Hi Codeforces

I'd like to announce 18th HourRank round! The contest will be held on 16:00 UTC Thursday, March 2 2017. Contestants will be given 4 problems and 1 hour to solve. You can sign up for the contest here. Top 10 winners will receive a HackerRank T-Shirt.

HourRank 18 is prepared by me(svanidz1). I want to thank whole Hackerrank team, especially Shafaet for coordinating and wild_hamster for testing the tasks.

The contestants are ranked by score. If two contestants gets same score, the person who reached the score first is ranked higher

Wish you good luck.

**UPD1:** Score distribution : 15-30-50-75. Contest starts in less than 2.5 hours. All problems will have partial scores.

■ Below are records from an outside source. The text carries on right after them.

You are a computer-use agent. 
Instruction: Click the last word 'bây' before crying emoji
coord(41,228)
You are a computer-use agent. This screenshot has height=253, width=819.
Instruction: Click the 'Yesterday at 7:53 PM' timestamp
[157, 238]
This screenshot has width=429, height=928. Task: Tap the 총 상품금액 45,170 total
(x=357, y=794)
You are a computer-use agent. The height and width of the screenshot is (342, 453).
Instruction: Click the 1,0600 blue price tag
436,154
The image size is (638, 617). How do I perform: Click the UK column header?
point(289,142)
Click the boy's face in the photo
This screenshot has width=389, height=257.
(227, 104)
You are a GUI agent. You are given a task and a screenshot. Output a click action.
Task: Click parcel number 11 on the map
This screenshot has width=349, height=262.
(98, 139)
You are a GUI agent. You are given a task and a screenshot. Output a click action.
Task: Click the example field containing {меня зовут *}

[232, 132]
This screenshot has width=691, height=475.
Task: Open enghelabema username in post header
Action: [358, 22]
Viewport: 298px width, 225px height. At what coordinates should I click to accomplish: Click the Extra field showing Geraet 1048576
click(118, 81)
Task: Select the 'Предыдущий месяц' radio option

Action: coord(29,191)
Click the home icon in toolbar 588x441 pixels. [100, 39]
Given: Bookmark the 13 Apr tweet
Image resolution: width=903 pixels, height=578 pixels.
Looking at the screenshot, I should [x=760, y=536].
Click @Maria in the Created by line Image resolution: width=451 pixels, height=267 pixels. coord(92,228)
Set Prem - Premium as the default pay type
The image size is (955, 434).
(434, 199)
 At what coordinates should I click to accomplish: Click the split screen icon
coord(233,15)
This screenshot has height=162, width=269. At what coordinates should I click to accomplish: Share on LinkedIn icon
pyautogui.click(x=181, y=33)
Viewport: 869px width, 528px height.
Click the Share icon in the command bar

**UPD2:** Contest is over. Congratulations to winners:

Thank you for participation.

Interesting problems, thanks!

In problem "C" I used binary search with sparse tables and thought, that it's too straitforward, until reading the editorial — the solution was simple and nice :)

In problem B, how are we moving from state f(i,m) to f(i+1,(m+x)%3). shouldn't it be f(i,m) to f(i+1,(m-x)%3) ?

In the current state, the mod value is m. If we get a "x" and go to next state, the new mod value will be (m+x)%3.

f(i,m) denotes number of substrings start at i and have m mod under 3. So, lets say we have a substring i.......k which has m mod under 3. So we can write,

(str[i] + str[i+1] + ...... + str[k])%3 = m%3

or

(str[i+1]+ ........ + str[k])%3 = (m — str[i])%3

So for solving f(i,m) if we remove first position letter the remaining substring should have mod = (m — x)%3. So, how come it becomes (m+x)%3. I even checked with (m-x)%3 code and it works as well:

Yes it can be f(i, m) --> f(i+1, (m — (x%3) + 3)%3) )

since (a-b)%m = (a-b+m)%m

Code

But, (m-x)%3 != (m+x)%3. Plus here m takes values from 0 to 2.